Monday, February 4, 2008

Coffee is not Caffeine: When Researchers Make Dumb Equations

This one comes out of Duke University (2008, January 28), a world-renown institution at which one would think researchers would have gotten the memo that, especially in the world of biology, context matters.

The article, Cutting Caffeine May Help Control Diabetes, from ScienceDaily, makes the now common logical and biological error of equating the chemical caffeine with foods that contain caffeine.

Anyone who has experienced the difference between drinking coffee and taking caffeine pills knows what I'm talking about.

It doesn't take a scientist to know that somehow the body sees a big difference between downing a couple of "No-Doz" pills and drinking even the "equivalent" amount of caffeine.

That's because, in the body, the caffeine in coffee apparently is modulated by the literally thousands---yes, thousands---of compounds in complex relationships with each other and with chemicals produced by the body that is nowhere near equatable with the consumption of pure caffeine.

The Duke University study did the following:

Participants took capsules containing caffeine equal to about four cups of coffee on one day and then identical capsules that contained a placebo on another day. Everyone had the same nutrition drink for breakfast, but were free to eat whatever they liked for lunch and dinner.


The researchers found that when the participants consumed caffeine, their average daily sugar levels went up 8 per cent. Caffeine also exaggerated the rise in glucose after meals: increasing by 9 percent after breakfast, 15 percent after lunch and 26 per cent after dinner.

Please.

Whether caffeine, in its purified, pill form, does or does not effect blood glucose levels and, thus, diabetes, is not my point. What I want to point out is that it's not helpful in the least---and, in fact, it seems kind of dumb---that researchers ignore the incredibly complex nature of a food that delivers a chemical, caffeine, in a biologically meaningful context and blithely assume that pure caffeine, not modulated by that incredibly complex food, effects the body the same way.

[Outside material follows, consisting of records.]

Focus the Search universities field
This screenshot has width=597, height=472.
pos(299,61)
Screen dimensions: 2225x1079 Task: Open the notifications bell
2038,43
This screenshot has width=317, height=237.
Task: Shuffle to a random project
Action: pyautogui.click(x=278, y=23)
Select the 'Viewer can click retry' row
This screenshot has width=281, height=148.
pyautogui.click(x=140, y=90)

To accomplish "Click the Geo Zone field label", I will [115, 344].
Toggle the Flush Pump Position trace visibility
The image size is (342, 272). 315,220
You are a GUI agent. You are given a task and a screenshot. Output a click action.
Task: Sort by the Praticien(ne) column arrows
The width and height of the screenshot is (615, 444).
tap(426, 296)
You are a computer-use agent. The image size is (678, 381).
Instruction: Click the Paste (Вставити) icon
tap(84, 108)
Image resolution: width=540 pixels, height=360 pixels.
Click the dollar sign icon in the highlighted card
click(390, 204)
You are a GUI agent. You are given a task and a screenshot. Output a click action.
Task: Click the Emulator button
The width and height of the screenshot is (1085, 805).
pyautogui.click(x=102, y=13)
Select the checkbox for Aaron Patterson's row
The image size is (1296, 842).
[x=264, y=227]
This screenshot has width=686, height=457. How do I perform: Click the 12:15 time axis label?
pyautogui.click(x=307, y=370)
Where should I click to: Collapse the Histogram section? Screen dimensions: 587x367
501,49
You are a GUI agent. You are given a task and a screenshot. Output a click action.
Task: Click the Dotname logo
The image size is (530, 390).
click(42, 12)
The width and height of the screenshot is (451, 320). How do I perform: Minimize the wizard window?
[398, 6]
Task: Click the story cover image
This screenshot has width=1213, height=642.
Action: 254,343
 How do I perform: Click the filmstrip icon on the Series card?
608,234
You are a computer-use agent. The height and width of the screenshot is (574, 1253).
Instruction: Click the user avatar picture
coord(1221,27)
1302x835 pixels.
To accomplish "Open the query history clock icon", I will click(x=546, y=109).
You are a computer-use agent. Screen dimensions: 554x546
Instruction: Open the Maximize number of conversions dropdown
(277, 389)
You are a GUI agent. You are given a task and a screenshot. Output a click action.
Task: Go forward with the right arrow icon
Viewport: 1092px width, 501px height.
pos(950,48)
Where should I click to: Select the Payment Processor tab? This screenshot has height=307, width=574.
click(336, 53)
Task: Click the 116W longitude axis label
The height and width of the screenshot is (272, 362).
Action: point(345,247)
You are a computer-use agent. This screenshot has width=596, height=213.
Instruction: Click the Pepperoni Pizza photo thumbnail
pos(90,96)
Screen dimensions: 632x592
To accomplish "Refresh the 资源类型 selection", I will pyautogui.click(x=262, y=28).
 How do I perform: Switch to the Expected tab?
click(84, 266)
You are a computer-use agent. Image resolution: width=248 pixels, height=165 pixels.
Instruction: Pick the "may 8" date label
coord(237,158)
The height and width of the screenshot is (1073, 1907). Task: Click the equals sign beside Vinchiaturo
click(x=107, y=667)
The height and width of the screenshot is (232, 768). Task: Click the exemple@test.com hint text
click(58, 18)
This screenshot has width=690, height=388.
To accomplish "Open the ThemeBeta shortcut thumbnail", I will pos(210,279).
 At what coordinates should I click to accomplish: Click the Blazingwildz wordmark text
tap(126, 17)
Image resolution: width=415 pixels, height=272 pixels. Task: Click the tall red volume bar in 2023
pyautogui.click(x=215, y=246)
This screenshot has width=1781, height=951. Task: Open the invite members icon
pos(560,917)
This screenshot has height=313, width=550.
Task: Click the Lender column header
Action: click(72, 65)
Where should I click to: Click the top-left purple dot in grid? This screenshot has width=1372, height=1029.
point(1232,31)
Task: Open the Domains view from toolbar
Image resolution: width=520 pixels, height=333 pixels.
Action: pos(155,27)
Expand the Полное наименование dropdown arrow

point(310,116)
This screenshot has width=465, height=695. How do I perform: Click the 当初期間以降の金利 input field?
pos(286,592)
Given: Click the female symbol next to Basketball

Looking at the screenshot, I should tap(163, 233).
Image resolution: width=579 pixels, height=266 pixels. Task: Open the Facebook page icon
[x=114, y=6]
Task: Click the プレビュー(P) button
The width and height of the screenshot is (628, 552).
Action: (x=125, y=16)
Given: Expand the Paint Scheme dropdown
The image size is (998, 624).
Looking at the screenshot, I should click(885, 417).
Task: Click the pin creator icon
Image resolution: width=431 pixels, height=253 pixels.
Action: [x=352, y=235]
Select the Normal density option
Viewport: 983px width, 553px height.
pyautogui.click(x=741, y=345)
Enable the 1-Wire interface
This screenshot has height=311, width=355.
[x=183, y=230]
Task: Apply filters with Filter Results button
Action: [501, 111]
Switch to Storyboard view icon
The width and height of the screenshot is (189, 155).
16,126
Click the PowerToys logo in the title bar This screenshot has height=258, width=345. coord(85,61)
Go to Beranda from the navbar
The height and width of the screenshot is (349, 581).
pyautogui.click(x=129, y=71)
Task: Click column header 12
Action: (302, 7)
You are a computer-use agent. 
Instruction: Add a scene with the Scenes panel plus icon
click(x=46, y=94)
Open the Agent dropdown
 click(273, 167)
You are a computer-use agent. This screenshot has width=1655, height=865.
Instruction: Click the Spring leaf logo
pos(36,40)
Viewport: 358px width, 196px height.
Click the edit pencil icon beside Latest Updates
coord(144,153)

Coffee is NOT caffeine. To wit:

John Wiley & Sons, Inc. (2007, August 2). Coffee Drinking Related To Reduced Risk Of Liver Cancer. ScienceDaily.

John Wiley & Sons, Inc. (2007, May 25). Drinking Four Or More Cups Of Coffee A Day May Help Prevent Gout. ScienceDaily.

American Academy Of Neurology (2000, November 14). Study Ties Coffee Use With Lowered Parkinson's Risk. ScienceDaily.

JAMA and Archives Journals (2006, June 28). Coffee Intake Linked To Lower Diabetes Risk. ScienceDaily.

Harvard School Of Public Health (2004, January 6). Long-Term Coffee Consumption Significantly Reduces Type 2 Diabetes Risk. ScienceDaily.

One message is: if you're worred about blood sugar levels, stay away from caffeine pills!